[Set task A]:
Transcribe the forum thread on pigeon perches below in full, reproducing every line without alteration.

[Text provided]:
# Perches



## LisaNewTumbler (Jun 24, 2013)

Hi

I need to install some perches (for outside the loft) and I keep coming across pics of V shaped perches..

What is the point of a v perch? Are they better than flat perches?? Some people seem to go through quite a bit of effort to make them so I am assuming there is a point.


----------



## Doig (May 18, 2013)

LisaNewTumbler said:


> Hi
> 
> I need to install some perches (for outside the loft) and I keep coming across pics of V shaped perches..
> 
> What is the point of a v perch? Are they better than flat perches?? Some people seem to go through quite a bit of effort to make them so I am assuming there is a point.



Perhaps to me they seem to be easier to clean. Flat perches will stack up droppings while the "V" shape perches, well the droppings will slide of easier. Of course there will be droppings on it, but not as much. That is how I look at it.


----------



## Charis (Feb 11, 2007)

The V perches aren't comfortable for the feet. Flat perches are better but you may need to scrap them occasionally.


----------



## LisaNewTumbler (Jun 24, 2013)

Thanks for your comments guys


----------



## Jass SamOplay (May 29, 2012)

Hi Lisa...
I wud say neither T-shaped nor V-shaped alone can meet the needs of the pigeons.

[Set task B]:
In the two entries that follow, substitute "year-to-date tab" for each occurrence of "YTD tab" and reproduce everything else unchanged, omitting the pictures.

[Input material]:
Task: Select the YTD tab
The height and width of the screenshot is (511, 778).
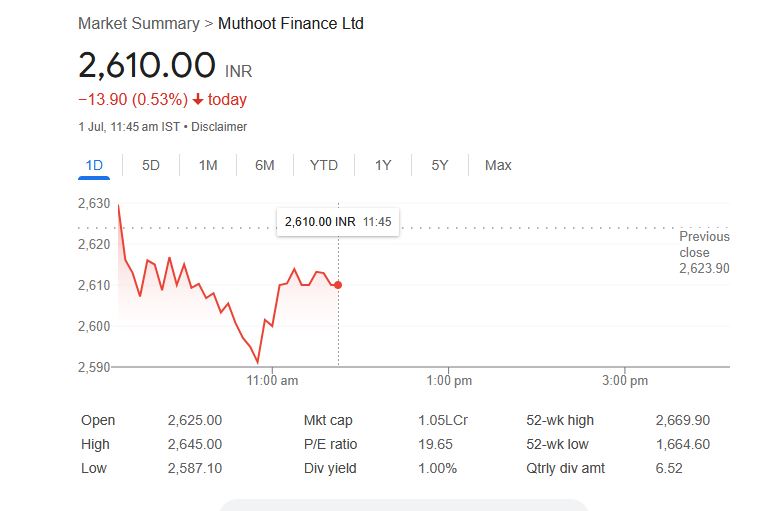Action: click(x=324, y=165)
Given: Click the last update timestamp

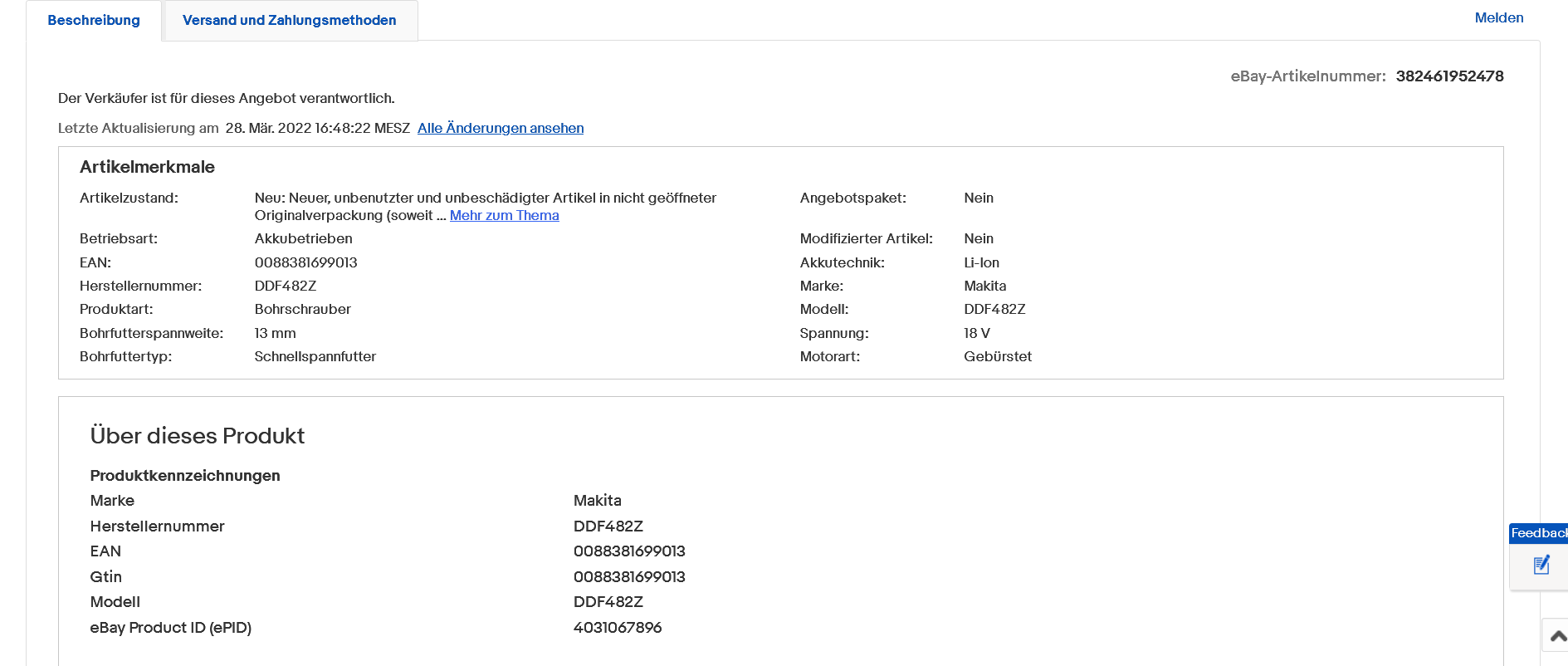Looking at the screenshot, I should 317,128.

[Correct result A]:
# Perches



## LisaNewTumbler (Jun 24, 2013)

Hi

I need to install some perches (for outside the loft) and I keep coming across pics of V shaped perches..

What is the point of a v perch? Are they better than flat perches?? Some people seem to go through quite a bit of effort to make them so I am assuming there is a point.


----------



## Doig (May 18, 2013)

LisaNewTumbler said:


> Hi
> 
> I need to install some perches (for outside the loft) and I keep coming across pics of V shaped perches..
> 
> What is the point of a v perch? Are they better than flat perches?? Some people seem to go through quite a bit of effort to make them so I am assuming there is a point.



Perhaps to me they seem to be easier to clean. Flat perches will stack up droppings while the "V" shape perches, well the droppings will slide of easier. Of course there will be droppings on it, but not as much. That is how I look at it.


----------



## Charis (Feb 11, 2007)

The V perches aren't comfortable for the feet. Flat perches are better but you may need to scrap them occasionally.


----------



## LisaNewTumbler (Jun 24, 2013)

Thanks for your comments guys


----------



## Jass SamOplay (May 29, 2012)

Hi Lisa...
I wud say neither T-shaped nor V-shaped alone can meet the needs of the pigeons.

[Correct result B]:
Task: Select the year-to-date tab
The height and width of the screenshot is (511, 778).
Action: click(x=324, y=165)
Given: Click the last update timestamp

Looking at the screenshot, I should 317,128.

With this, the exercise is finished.